[Pljava-dev] Explicit transaction control

From: hal(dot)hildebrand at me(dot)com (Hal Hildebrand)
To:
Subject: [Pljava-dev] Explicit transaction control
Date: 2013-11-29 01:43:21
Message-ID: 0B81F467-5CD1-4EB5-B5E6-2D882CB15600@me.com
Views: Raw Message | Whole Thread | Download mbox | Resend email
Thread:
Lists: pljava-dev

As to whatever the heck plpython is doing, my person belief is that you?d have to be barking mad to use such. If you get to the point where you need to do that in a stored procedure, you?re just doing it wrong ;)

On Nov 28, 2013, at 5:38 PM, Altaf, Muhammad <Muhammad.Altaf at au.fujitsu.com> wrote:

> Agreed, let?s consider Connection.setAutocommit(true) which is nothing more than user informing the connection object to automatically commit each statement as it executes, it does not matter how we achieve this. We can internally create savepoints/start subtransactions and commit/rollback them depending upon how they execute. Even in normal JDBC setAutocommit(false) means issue another BEGIN statement with the next call, and when user issues a commit/rollback, we send another BEGIN with next query to automatically start another transaction. This is to ease the pain on user?s end, otherwise he has the Savepoint option in JDBC as well.

» Dataset records:
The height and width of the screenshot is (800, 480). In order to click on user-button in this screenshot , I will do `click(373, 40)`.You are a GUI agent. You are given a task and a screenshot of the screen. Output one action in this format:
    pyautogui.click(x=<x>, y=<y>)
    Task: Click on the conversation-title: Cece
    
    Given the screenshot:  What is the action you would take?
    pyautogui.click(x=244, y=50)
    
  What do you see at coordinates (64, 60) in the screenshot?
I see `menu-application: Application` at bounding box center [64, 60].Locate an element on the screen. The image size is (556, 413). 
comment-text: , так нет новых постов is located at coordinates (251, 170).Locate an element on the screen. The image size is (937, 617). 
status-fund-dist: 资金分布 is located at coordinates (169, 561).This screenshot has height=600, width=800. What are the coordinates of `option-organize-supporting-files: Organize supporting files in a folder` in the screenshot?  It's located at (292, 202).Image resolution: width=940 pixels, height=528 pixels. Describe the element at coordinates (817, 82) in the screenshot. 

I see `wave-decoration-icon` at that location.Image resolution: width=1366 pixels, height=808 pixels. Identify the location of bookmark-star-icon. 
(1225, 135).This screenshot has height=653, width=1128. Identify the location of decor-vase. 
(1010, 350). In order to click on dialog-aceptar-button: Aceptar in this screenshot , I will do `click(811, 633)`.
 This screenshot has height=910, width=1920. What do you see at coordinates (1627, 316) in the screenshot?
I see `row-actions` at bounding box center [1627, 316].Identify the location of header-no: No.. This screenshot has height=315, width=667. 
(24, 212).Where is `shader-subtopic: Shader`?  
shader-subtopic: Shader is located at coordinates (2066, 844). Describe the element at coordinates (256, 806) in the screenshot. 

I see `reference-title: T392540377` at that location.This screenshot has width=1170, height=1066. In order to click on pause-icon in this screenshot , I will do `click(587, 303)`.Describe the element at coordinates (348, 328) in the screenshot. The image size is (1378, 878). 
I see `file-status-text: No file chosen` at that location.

» Work request 1:
Retype the mailing list message on transaction control from "From: hal(dot)hildebrand at" up to and including "it wrong ;)".
» Work request 2:
In the mailing list message on transaction control, what does Connection.setAutocommit(true) tell the connection object to do?
Rely only on the text to answer.

» Task solution 1:
From: hal(dot)hildebrand at me(dot)com (Hal Hildebrand)
To:
Subject: [Pljava-dev] Explicit transaction control
Date: 2013-11-29 01:43:21
Message-ID: 0B81F467-5CD1-4EB5-B5E6-2D882CB15600@me.com
Views: Raw Message | Whole Thread | Download mbox | Resend email
Thread:
Lists: pljava-dev

As to whatever the heck plpython is doing, my person belief is that you?d have to be barking mad to use such. If you get to the point where you need to do that in a stored procedure, you?re just doing it wrong ;)

» Task solution 2:
To automatically commit each statement as it executes.